SOLOK SINYALNEWS.COM – Kegiatan lomba dalam rangka memperingati hari ulang tahun (HUT) ke-78 kemerdekaan RI bisa menjadi salah satu cara terapi untuk anak berkebutuhan khusus (ABK).
Seperti lomba makan kerupuk, pecah air, fashion show nuansa HUTRI, nyanyi nasional dan daerah, mewarnai gambar nuansa HUTRI khusus untuk anak downsyndrom, yang diadakan oleh Sekolah Luar Biasa Negeri 1 Kubung, Kab Solok. Lomba itu diikuti seluruh siswa Sekolah Luar Biasa SLBN 1 Kubung di halaman sekolah setempat, Selasa (15/8/2023).

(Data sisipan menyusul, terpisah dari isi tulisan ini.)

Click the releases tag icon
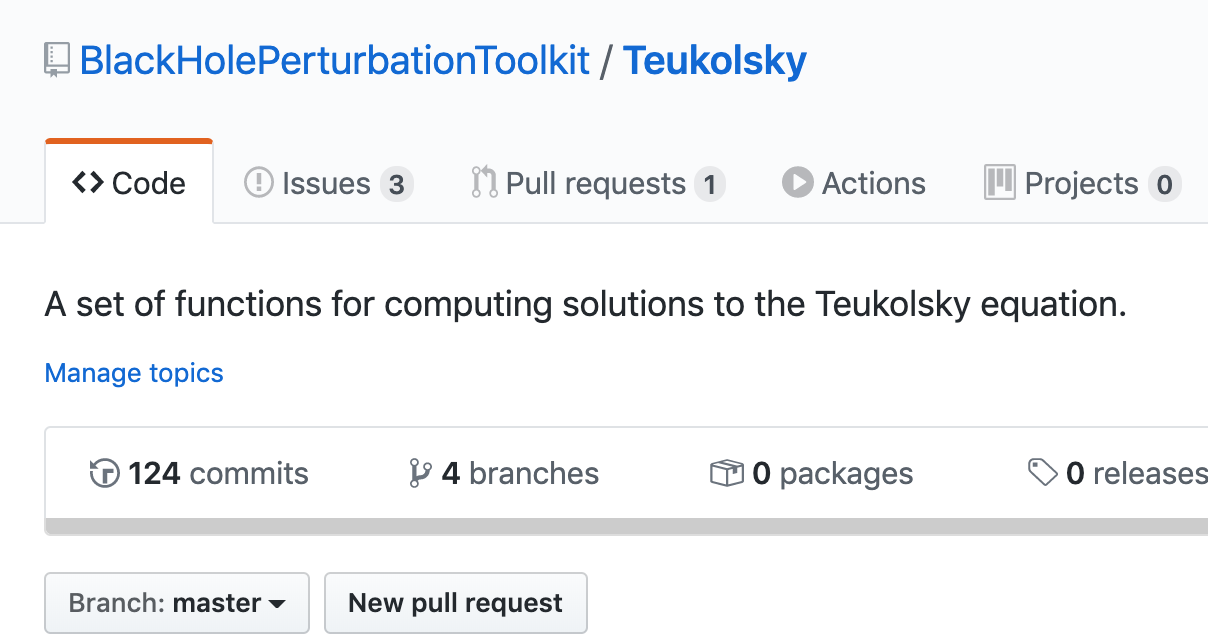 point(1043,473)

Kepala SLBN 1 Kubung, Amperiyenti Jaya, S.Pd, mengatakan semua siswa SLBN 1 Kubung turut dilibatkan dan tidak membedakan meski memiliki kebutuhan khusus yang berbeda.

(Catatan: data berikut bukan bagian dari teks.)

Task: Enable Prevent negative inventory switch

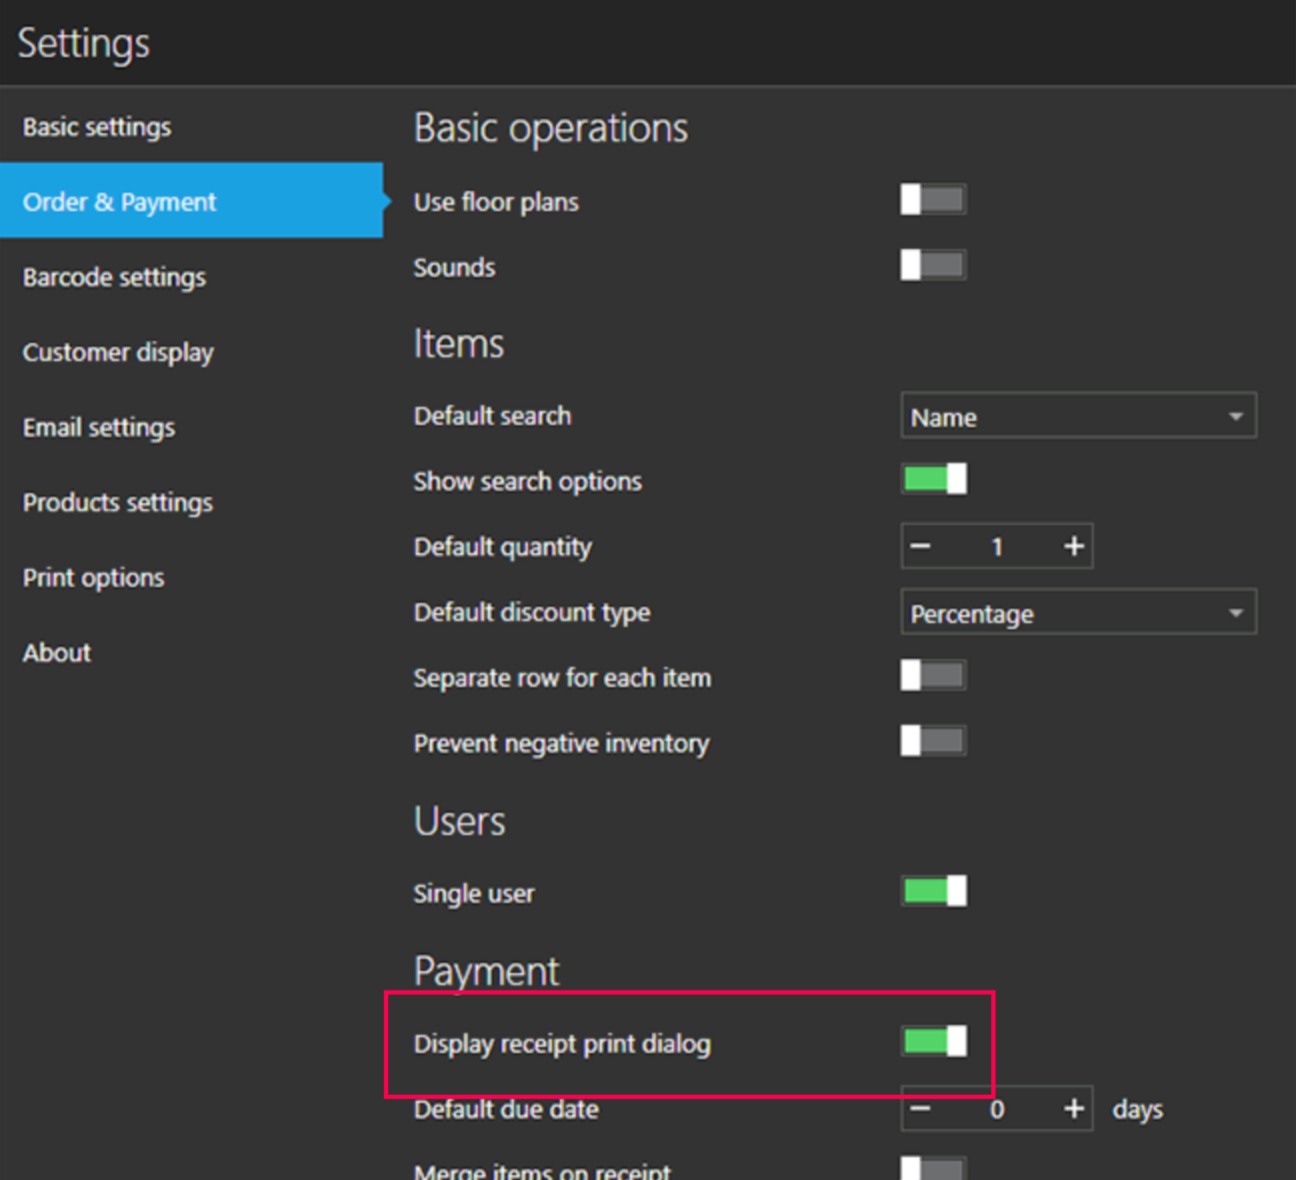Action: point(933,741)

Dia menyebut melalui kegiatan lomba semacam itu siswa bisa berinteraksi langsung dengan teman-teman atau guru.
“Anak-anak itu kalau tidak bergabung dan berinteraksi dengan teman-temannya akan mengalami kemunduran, baik secara fisik atau emosi, itu yang kami takutkan,” kata dia ketika diwawancarai Sinyalnews.com, Selasa (15/8/2023)
Dia menyebut selain sebagai salah satu cara memperingati hari kemerdekaan, lomba itu juga bertujuan terapi bagi siswa. Meski acara itu dikemas secara sederhana, namun tetap ada kemeriahan dengan adanya iringan musik dan acara bernyanyi bersama.
Melalui kegiatan itu pula pihaknya berusaha merangsang kepercayaan diri siswa agar nantinya mereka mau membaur dengan lingkungan rumah ketika sudah lulus.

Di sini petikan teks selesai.